The U.S. mortgage delinquency rate rose in May to its highest level in more than eight years though homeowners have been making a higher share of payments this month.
As Americans continue to struggle to pay bills amid the COVID-19 pandemic, another 723,000 homeowners became past due on their mortgages in May, pushing the delinquency rate to 7.76%, according to property research firm Black Knight.
The delinquency rate was 6.45% in April and 3.39% in March, when states began issuing stay-at-home orders to try to stem the spread of COVID-19.
Serious delinquencies, which means mortgages that are 90 days past due but are not yet in foreclosure, increased 36.5% to 631,000 in May over the previous month.
With the May additions, there are now 4.3 million homeowners past due on their mortgages or in active foreclosure — up from 2 million at the end of March.
However, Black Knight also noted that “a higher share of payments have been made thus far in June than at the same time in May, suggesting the rise in delinquencies may be leveling off.”

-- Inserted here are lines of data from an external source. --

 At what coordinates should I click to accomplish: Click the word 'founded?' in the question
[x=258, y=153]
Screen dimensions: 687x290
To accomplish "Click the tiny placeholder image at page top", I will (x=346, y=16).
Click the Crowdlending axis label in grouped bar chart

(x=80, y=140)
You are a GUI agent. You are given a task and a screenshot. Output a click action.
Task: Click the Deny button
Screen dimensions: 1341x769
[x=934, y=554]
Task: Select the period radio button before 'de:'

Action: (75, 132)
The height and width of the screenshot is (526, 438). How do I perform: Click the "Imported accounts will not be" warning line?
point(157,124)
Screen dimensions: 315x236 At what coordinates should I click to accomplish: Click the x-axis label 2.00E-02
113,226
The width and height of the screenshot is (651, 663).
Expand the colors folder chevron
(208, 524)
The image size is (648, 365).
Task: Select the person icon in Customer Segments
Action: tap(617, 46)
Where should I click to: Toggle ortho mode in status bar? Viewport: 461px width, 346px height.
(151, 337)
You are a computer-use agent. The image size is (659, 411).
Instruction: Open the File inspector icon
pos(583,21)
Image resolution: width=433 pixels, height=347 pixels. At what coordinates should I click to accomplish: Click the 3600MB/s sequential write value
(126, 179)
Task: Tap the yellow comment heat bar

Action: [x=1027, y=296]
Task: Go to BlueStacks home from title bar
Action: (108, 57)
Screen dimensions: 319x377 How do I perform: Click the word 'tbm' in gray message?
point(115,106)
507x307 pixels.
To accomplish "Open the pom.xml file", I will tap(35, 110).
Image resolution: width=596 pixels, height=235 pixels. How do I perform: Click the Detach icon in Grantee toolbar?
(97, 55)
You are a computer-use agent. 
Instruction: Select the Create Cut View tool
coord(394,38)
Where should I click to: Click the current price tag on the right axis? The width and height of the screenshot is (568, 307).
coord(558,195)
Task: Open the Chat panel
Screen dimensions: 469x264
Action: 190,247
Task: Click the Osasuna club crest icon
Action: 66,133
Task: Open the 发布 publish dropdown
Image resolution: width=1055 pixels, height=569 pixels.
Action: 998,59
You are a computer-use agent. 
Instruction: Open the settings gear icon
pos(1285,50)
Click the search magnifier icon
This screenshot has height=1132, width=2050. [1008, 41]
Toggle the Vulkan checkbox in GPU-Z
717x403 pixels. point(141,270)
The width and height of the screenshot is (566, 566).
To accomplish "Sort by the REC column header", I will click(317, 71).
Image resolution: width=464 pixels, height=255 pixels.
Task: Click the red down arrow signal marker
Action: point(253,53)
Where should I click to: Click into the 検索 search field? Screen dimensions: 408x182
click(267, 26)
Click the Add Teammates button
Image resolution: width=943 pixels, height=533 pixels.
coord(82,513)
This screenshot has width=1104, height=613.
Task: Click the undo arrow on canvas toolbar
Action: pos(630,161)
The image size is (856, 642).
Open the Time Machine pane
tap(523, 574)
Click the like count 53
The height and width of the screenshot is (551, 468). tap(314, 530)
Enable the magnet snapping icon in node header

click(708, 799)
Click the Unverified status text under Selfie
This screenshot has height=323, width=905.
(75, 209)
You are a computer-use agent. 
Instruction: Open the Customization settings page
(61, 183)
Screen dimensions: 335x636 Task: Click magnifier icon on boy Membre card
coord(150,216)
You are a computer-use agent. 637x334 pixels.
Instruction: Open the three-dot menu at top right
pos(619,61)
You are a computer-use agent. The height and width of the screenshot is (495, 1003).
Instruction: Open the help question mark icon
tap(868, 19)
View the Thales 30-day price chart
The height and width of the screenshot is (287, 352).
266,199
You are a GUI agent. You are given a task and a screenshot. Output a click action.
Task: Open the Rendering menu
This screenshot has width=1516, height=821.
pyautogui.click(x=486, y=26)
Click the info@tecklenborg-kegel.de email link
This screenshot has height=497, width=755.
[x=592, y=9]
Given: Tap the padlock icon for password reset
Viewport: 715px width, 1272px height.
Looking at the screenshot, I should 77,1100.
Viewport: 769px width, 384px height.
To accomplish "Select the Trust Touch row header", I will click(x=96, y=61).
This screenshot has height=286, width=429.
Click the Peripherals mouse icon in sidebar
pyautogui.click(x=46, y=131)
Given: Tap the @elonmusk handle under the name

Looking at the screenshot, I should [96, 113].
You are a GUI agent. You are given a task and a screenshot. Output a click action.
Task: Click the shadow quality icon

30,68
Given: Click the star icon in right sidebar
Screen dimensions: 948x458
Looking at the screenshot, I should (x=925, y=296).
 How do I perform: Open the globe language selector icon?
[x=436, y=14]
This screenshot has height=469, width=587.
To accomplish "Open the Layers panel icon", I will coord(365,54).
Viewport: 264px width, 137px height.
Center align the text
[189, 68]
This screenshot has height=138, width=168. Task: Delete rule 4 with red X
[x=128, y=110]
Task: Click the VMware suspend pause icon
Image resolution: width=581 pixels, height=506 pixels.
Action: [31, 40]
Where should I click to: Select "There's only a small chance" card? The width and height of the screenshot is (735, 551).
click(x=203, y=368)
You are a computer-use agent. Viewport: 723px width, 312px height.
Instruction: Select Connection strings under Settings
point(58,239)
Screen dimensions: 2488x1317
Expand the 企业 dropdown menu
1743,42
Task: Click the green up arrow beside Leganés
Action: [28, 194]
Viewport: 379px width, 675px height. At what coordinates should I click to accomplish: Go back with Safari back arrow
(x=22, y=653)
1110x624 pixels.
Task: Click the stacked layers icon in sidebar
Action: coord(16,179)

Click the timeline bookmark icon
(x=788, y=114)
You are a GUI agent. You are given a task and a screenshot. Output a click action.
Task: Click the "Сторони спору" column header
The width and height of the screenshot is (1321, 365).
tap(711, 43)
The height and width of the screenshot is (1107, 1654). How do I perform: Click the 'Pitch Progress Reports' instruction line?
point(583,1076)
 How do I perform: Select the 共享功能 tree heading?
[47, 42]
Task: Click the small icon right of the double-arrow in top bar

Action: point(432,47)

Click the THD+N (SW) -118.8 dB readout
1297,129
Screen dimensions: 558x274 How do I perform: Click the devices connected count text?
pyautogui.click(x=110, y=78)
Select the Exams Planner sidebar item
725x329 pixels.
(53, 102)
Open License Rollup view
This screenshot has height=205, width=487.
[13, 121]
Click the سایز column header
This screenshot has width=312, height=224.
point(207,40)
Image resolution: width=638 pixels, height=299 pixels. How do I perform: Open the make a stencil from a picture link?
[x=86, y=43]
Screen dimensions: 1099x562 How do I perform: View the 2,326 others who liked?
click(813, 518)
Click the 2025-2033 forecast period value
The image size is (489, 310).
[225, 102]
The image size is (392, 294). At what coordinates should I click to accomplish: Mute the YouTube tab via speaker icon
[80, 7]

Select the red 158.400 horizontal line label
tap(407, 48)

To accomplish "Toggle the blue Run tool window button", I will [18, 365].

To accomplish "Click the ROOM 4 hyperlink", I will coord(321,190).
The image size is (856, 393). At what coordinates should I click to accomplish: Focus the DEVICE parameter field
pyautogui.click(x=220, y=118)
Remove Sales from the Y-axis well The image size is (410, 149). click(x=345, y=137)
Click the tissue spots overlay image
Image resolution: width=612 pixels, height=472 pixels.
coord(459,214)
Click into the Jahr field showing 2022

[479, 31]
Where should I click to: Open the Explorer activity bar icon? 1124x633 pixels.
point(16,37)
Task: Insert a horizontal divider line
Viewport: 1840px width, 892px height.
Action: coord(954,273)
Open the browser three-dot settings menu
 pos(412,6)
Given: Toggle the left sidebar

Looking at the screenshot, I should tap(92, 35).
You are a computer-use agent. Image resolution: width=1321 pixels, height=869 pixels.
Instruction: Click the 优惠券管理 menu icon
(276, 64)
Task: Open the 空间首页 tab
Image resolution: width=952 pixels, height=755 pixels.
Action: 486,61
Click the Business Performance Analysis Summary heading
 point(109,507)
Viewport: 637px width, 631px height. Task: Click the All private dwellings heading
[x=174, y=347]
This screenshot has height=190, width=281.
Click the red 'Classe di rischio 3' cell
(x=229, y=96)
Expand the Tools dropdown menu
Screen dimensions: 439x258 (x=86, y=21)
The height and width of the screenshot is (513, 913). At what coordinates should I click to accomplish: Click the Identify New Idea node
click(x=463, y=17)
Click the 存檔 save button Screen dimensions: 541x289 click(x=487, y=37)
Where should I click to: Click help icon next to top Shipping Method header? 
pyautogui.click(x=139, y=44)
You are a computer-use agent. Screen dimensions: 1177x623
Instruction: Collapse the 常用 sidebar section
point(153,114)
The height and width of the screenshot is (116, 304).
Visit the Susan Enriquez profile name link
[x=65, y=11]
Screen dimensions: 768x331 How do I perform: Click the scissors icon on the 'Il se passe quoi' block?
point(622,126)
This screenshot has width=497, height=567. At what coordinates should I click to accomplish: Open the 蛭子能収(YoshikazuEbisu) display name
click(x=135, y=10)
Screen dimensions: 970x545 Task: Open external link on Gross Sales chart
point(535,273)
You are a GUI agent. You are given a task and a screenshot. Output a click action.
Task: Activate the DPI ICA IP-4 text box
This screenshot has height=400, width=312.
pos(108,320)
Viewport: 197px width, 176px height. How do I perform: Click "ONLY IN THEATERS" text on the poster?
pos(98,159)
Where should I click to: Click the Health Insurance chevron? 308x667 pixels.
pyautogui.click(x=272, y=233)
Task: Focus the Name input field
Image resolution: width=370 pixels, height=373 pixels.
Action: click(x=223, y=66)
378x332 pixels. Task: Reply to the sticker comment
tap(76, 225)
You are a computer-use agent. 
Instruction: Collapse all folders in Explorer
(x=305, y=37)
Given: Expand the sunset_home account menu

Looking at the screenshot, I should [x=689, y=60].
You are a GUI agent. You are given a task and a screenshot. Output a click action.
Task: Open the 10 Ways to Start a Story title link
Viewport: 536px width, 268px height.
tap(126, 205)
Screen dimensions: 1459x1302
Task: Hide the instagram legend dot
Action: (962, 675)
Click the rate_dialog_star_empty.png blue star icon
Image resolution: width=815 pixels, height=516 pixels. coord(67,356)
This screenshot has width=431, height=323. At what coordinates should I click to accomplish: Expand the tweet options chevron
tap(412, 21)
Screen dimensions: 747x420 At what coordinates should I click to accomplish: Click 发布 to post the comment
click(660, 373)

Total foreclosure starts fell 31.1% last month while foreclosure sales dropped 19.5%. A moratorium on foreclosures for loans that are backed by Fannie Mae, Freddie Mac, and the Federal Housing Administration is in place through the end of August because of the pandemic.
Mississippi had the worst delinquency rate, at 12.73%, according to Black Knight. Louisiana was next, at 11.79%, followed by New York at 11.28%, New Jersey at 11.03%, and Florida at 10.52%.
The states with the lowest delinquency rates were Idaho at 4.4%, Washington at 4.91%, South Dakota at 5.02%, Oregon at 5.12%, and Montana at 5.13%.